• [Goal of the exercise] Could you reproduce the lines below from the one with "Select Stress2 (-Ply 10-) result plot" through the one with "Task: Click the Create link"? Keep both ends and add nothing.

Stored data
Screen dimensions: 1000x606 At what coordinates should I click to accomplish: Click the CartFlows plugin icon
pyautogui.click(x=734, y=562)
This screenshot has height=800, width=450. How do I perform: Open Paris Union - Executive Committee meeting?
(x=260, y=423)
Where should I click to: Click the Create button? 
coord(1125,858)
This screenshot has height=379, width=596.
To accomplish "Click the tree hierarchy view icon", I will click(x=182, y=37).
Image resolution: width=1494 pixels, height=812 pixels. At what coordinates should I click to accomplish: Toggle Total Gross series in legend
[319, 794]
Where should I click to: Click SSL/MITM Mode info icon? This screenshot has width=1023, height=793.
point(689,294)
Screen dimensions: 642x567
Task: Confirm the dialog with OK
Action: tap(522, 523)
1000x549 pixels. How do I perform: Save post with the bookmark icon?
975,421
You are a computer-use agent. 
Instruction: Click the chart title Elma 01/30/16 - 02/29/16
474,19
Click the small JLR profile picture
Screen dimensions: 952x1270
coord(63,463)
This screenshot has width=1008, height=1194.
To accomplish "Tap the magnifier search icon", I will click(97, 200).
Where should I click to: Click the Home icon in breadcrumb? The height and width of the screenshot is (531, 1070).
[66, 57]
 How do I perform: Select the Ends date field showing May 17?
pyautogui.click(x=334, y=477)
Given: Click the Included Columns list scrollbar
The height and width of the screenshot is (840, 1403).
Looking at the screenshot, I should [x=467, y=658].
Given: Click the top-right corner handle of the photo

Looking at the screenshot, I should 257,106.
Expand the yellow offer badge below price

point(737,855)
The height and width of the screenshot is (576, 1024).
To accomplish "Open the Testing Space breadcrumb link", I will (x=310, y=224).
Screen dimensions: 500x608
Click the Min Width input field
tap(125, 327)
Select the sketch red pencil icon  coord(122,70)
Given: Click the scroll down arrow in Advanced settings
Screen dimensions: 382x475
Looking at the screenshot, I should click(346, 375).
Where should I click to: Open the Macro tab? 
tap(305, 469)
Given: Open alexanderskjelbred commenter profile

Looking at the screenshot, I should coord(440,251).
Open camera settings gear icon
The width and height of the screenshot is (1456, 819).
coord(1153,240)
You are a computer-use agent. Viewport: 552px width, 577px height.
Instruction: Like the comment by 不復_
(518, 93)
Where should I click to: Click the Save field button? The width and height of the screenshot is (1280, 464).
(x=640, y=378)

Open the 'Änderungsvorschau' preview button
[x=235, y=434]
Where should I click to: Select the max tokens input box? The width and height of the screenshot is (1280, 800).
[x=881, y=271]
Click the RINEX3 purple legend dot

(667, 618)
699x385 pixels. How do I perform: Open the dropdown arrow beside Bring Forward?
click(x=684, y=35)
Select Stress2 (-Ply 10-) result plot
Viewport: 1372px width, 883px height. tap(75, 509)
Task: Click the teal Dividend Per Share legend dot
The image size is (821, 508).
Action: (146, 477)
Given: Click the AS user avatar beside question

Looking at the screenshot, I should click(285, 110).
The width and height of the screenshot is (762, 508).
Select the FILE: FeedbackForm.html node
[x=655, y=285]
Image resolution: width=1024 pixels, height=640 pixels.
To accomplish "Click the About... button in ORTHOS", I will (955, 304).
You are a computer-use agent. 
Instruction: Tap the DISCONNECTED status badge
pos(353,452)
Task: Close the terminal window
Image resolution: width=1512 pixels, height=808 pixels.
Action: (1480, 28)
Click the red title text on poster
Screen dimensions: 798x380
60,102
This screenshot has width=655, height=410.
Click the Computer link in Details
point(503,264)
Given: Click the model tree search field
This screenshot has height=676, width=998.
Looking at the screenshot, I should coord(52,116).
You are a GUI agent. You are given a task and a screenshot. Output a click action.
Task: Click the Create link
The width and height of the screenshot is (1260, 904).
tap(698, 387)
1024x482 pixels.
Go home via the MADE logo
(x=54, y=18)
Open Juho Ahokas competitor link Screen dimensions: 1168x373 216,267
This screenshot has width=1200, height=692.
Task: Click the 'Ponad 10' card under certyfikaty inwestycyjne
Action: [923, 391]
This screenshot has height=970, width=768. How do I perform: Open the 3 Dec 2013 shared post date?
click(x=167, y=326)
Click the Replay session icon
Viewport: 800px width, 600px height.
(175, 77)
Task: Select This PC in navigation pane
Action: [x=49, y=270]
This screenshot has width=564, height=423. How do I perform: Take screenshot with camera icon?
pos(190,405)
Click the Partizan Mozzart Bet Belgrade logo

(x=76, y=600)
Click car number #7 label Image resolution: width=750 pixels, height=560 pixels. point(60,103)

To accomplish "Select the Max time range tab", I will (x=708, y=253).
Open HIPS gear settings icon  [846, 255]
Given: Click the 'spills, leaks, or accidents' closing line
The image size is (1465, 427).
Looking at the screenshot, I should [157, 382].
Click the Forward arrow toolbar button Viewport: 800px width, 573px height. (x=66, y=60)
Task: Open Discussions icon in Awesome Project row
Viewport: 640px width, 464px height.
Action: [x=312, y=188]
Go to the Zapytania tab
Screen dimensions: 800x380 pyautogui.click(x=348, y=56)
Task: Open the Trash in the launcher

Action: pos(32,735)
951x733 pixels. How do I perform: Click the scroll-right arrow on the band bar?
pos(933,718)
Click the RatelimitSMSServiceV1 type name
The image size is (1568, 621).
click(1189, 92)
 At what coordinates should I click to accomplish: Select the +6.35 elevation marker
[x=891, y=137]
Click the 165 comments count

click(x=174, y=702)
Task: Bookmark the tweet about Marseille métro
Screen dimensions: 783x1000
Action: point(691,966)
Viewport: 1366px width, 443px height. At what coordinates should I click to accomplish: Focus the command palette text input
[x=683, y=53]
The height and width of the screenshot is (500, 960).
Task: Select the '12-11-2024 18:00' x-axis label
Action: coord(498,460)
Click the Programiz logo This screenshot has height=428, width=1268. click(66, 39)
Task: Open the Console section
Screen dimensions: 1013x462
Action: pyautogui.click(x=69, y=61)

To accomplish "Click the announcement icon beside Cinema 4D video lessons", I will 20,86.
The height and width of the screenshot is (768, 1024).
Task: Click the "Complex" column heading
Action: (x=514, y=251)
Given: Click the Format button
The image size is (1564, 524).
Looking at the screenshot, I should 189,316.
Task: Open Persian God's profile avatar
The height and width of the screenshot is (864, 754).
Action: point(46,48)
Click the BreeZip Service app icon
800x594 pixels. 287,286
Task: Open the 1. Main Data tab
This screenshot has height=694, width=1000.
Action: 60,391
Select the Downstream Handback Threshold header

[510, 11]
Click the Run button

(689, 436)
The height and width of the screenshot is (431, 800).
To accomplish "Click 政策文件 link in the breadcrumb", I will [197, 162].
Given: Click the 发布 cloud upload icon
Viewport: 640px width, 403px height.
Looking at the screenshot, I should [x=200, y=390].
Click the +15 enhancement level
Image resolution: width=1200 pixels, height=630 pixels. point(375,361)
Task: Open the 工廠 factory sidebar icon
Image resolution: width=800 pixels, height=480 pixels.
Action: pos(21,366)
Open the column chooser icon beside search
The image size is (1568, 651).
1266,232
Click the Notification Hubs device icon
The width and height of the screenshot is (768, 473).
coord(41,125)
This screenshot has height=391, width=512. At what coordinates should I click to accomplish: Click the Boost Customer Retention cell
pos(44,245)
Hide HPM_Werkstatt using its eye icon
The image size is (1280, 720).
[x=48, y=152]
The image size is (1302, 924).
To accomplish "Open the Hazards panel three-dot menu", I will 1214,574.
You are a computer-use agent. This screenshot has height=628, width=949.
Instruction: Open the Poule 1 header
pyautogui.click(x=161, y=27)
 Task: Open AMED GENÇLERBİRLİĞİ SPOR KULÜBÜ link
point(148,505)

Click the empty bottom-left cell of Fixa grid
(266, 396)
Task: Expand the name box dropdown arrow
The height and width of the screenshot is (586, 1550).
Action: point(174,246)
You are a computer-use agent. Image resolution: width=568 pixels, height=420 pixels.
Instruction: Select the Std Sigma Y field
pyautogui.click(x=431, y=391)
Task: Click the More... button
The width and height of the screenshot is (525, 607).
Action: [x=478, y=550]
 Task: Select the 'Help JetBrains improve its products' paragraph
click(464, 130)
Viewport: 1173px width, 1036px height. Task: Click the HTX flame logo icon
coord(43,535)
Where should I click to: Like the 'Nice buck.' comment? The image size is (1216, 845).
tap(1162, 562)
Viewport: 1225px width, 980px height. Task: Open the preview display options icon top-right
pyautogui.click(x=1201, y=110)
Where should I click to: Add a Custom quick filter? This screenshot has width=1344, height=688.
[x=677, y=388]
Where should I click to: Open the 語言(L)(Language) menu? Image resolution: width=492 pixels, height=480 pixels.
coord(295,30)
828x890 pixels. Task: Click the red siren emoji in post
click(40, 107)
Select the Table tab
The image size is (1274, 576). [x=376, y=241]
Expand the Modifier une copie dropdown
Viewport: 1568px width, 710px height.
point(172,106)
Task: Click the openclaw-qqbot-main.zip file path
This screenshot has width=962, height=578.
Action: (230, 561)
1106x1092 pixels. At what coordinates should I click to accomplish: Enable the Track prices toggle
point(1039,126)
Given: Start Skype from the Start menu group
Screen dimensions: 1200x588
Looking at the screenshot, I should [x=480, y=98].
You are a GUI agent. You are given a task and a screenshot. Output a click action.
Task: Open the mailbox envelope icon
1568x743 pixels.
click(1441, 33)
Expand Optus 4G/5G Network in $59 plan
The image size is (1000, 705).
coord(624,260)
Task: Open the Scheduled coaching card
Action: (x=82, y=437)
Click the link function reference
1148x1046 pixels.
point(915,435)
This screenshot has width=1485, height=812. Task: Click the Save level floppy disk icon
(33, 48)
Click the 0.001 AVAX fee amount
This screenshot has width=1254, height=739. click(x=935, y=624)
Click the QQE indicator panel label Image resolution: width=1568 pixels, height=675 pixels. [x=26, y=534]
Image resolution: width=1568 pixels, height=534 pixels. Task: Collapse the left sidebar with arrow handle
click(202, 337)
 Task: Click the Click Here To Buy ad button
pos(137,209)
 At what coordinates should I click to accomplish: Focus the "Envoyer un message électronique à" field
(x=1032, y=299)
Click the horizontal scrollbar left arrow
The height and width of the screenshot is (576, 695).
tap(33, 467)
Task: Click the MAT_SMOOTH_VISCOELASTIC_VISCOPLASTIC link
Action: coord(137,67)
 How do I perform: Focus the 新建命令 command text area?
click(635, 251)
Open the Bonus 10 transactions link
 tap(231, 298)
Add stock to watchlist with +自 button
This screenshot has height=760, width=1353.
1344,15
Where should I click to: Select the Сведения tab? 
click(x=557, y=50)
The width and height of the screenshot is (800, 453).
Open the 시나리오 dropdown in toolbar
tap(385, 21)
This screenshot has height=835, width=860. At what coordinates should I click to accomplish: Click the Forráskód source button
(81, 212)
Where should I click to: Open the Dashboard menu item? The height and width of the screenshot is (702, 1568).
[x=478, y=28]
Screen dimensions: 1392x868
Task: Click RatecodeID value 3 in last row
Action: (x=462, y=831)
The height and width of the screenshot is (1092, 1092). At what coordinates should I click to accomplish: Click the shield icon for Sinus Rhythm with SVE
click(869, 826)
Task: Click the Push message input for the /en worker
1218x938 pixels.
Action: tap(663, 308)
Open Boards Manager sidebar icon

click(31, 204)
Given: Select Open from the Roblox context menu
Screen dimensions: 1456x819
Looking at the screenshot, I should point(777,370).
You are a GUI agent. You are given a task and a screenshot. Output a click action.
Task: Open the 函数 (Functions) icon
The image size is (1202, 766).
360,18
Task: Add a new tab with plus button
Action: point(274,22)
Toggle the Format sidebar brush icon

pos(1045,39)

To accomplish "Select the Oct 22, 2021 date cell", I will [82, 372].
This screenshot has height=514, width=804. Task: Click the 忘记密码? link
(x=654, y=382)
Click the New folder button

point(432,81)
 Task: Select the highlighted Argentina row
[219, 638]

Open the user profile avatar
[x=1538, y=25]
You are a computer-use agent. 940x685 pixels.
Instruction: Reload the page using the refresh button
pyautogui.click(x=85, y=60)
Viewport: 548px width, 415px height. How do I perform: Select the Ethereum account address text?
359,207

• [Exercise result]
Select Stress2 (-Ply 10-) result plot
Viewport: 1372px width, 883px height. tap(75, 509)
Task: Click the teal Dividend Per Share legend dot
The image size is (821, 508).
Action: (146, 477)
Given: Click the AS user avatar beside question

Looking at the screenshot, I should click(285, 110).
The width and height of the screenshot is (762, 508).
Select the FILE: FeedbackForm.html node
[x=655, y=285]
Image resolution: width=1024 pixels, height=640 pixels.
To accomplish "Click the About... button in ORTHOS", I will (955, 304).
You are a computer-use agent. 
Instruction: Tap the DISCONNECTED status badge
pos(353,452)
Task: Close the terminal window
Image resolution: width=1512 pixels, height=808 pixels.
Action: (1480, 28)
Click the red title text on poster
Screen dimensions: 798x380
60,102
This screenshot has width=655, height=410.
Click the Computer link in Details
point(503,264)
Given: Click the model tree search field
This screenshot has height=676, width=998.
Looking at the screenshot, I should coord(52,116).
You are a GUI agent. You are given a task and a screenshot. Output a click action.
Task: Click the Create link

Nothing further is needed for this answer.